Output the data below in full, byte for byte. Nothing may differ.
------
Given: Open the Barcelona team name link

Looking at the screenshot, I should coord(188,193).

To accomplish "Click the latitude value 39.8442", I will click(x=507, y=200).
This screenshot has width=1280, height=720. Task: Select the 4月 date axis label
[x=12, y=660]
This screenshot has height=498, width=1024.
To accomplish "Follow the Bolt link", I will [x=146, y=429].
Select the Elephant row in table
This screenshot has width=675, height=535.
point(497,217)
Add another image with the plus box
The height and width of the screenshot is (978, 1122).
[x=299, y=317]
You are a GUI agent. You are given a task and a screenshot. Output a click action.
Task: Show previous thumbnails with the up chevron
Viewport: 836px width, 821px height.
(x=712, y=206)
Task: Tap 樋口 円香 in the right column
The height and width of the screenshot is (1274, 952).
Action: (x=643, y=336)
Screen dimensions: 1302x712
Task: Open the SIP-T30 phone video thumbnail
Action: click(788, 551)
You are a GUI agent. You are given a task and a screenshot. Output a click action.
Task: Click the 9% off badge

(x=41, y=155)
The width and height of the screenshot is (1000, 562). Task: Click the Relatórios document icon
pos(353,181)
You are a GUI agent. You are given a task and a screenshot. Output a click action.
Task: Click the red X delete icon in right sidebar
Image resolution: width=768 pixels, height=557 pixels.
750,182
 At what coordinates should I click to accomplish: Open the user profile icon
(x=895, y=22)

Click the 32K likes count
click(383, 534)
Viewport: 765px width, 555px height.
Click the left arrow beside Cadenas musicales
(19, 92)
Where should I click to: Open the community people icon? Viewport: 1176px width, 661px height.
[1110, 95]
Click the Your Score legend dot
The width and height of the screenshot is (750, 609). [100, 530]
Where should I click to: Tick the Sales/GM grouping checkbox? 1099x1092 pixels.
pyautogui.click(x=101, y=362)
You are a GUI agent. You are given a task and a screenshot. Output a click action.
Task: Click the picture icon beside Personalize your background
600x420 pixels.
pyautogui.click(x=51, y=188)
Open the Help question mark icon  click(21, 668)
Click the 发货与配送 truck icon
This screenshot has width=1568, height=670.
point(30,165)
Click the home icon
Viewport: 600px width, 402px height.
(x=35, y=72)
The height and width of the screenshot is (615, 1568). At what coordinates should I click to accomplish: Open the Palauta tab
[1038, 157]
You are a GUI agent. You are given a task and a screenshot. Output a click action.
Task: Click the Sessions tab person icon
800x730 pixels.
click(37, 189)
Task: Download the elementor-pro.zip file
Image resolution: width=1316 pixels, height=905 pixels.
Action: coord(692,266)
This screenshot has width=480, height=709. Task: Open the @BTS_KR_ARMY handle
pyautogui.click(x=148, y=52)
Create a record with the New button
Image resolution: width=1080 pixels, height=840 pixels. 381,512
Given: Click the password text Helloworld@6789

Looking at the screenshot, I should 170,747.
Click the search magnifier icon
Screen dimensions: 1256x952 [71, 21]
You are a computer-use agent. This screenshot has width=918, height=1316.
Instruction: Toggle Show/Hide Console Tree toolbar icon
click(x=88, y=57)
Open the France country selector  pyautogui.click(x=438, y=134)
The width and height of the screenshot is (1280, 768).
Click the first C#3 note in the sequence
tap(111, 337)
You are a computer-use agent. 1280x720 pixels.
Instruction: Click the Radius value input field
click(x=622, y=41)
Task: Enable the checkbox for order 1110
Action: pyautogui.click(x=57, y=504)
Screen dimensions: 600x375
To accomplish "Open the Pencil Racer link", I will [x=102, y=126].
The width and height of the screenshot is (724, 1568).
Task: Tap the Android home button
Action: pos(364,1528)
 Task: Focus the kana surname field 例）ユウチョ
------
(Response):
Given: Open the Barcelona team name link

Looking at the screenshot, I should coord(188,193).

To accomplish "Click the latitude value 39.8442", I will click(x=507, y=200).
This screenshot has width=1280, height=720. Task: Select the 4月 date axis label
[x=12, y=660]
This screenshot has height=498, width=1024.
To accomplish "Follow the Bolt link", I will [x=146, y=429].
Select the Elephant row in table
This screenshot has width=675, height=535.
point(497,217)
Add another image with the plus box
The height and width of the screenshot is (978, 1122).
[x=299, y=317]
You are a GUI agent. You are given a task and a screenshot. Output a click action.
Task: Show previous thumbnails with the up chevron
Viewport: 836px width, 821px height.
(x=712, y=206)
Task: Tap 樋口 円香 in the right column
The height and width of the screenshot is (1274, 952).
Action: (x=643, y=336)
Screen dimensions: 1302x712
Task: Open the SIP-T30 phone video thumbnail
Action: click(788, 551)
You are a GUI agent. You are given a task and a screenshot. Output a click action.
Task: Click the 9% off badge

(x=41, y=155)
The width and height of the screenshot is (1000, 562). Task: Click the Relatórios document icon
pos(353,181)
You are a GUI agent. You are given a task and a screenshot. Output a click action.
Task: Click the red X delete icon in right sidebar
Image resolution: width=768 pixels, height=557 pixels.
750,182
 At what coordinates should I click to accomplish: Open the user profile icon
(x=895, y=22)

Click the 32K likes count
click(383, 534)
Viewport: 765px width, 555px height.
Click the left arrow beside Cadenas musicales
(19, 92)
Where should I click to: Open the community people icon? Viewport: 1176px width, 661px height.
[1110, 95]
Click the Your Score legend dot
The width and height of the screenshot is (750, 609). [100, 530]
Where should I click to: Tick the Sales/GM grouping checkbox? 1099x1092 pixels.
pyautogui.click(x=101, y=362)
You are a GUI agent. You are given a task and a screenshot. Output a click action.
Task: Click the picture icon beside Personalize your background
600x420 pixels.
pyautogui.click(x=51, y=188)
Open the Help question mark icon  click(21, 668)
Click the 发货与配送 truck icon
This screenshot has width=1568, height=670.
point(30,165)
Click the home icon
Viewport: 600px width, 402px height.
(x=35, y=72)
The height and width of the screenshot is (615, 1568). At what coordinates should I click to accomplish: Open the Palauta tab
[1038, 157]
You are a GUI agent. You are given a task and a screenshot. Output a click action.
Task: Click the Sessions tab person icon
800x730 pixels.
click(37, 189)
Task: Download the elementor-pro.zip file
Image resolution: width=1316 pixels, height=905 pixels.
Action: coord(692,266)
This screenshot has width=480, height=709. Task: Open the @BTS_KR_ARMY handle
pyautogui.click(x=148, y=52)
Create a record with the New button
Image resolution: width=1080 pixels, height=840 pixels. 381,512
Given: Click the password text Helloworld@6789

Looking at the screenshot, I should 170,747.
Click the search magnifier icon
Screen dimensions: 1256x952 [71, 21]
You are a computer-use agent. This screenshot has width=918, height=1316.
Instruction: Toggle Show/Hide Console Tree toolbar icon
click(x=88, y=57)
Open the France country selector  pyautogui.click(x=438, y=134)
The width and height of the screenshot is (1280, 768).
Click the first C#3 note in the sequence
tap(111, 337)
You are a computer-use agent. 1280x720 pixels.
Instruction: Click the Radius value input field
click(x=622, y=41)
Task: Enable the checkbox for order 1110
Action: pyautogui.click(x=57, y=504)
Screen dimensions: 600x375
To accomplish "Open the Pencil Racer link", I will [x=102, y=126].
The width and height of the screenshot is (724, 1568).
Task: Tap the Android home button
Action: pos(364,1528)
 Task: Focus the kana surname field 例）ユウチョ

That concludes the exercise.